Enclosure, Cloghjordanpark, Co. Tipperary
Co. Tipperary |
Enclosures
Beneath a quiet pasture in Cloghjordanpark, County Tipperary, a circular structure roughly 44 metres across lies entirely invisible at ground level, detectable only from the air.
It belongs to a category of archaeological traces known as cropmarks, a phenomenon in which buried walls, ditches, or foundations affect the growth of grass or grain above them. Where a filled-in ditch retains moisture, the vegetation tends to grow more lushly; where a buried wall impedes roots, it grows more thinly. The result, under the right conditions of drought and aerial light, is a ghostly outline of something long gone, readable only from above.

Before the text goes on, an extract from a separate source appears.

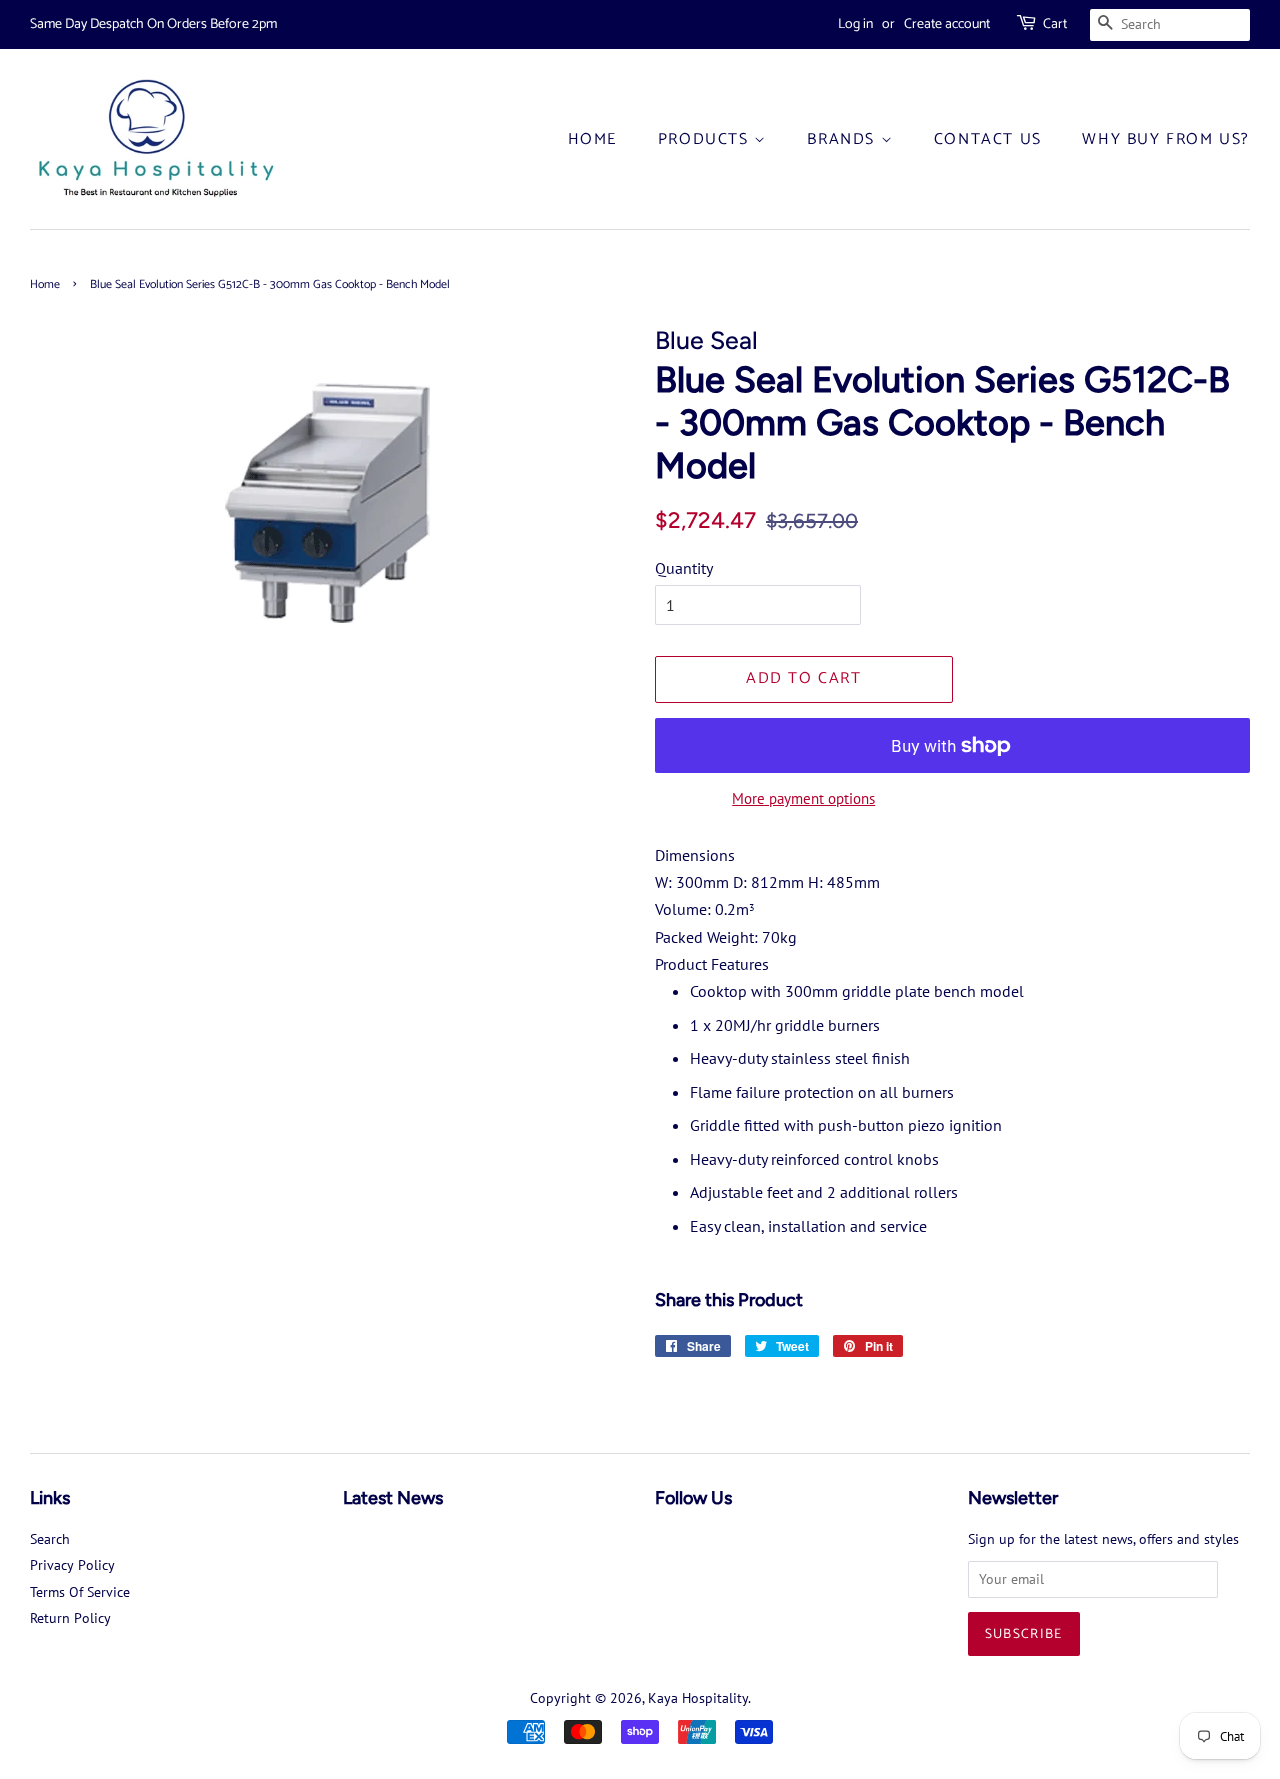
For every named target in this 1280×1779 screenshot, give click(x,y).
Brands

This particular enclosure came to light through analysis of Google Earth satellite imagery, its circular form emerging as a faint but legible shadow in the orthophotos. Circular enclosures of this general scale are a common feature of the Irish rural landscape from the early medieval period onward, often interpreted as ringforts, the remains of enclosed farmsteads in which a family or small community would have lived, their dwellings and outbuildings surrounded by an earthen bank or ditch. Whether this example fits that broad category or belongs to an earlier or later tradition cannot be said with certainty on the basis of a cropmark alone, but a diameter of around 44 metres north to south places it comfortably within the range typical of such sites. The site was identified through the work of Jean-Charles Caillère and compiled in 2021.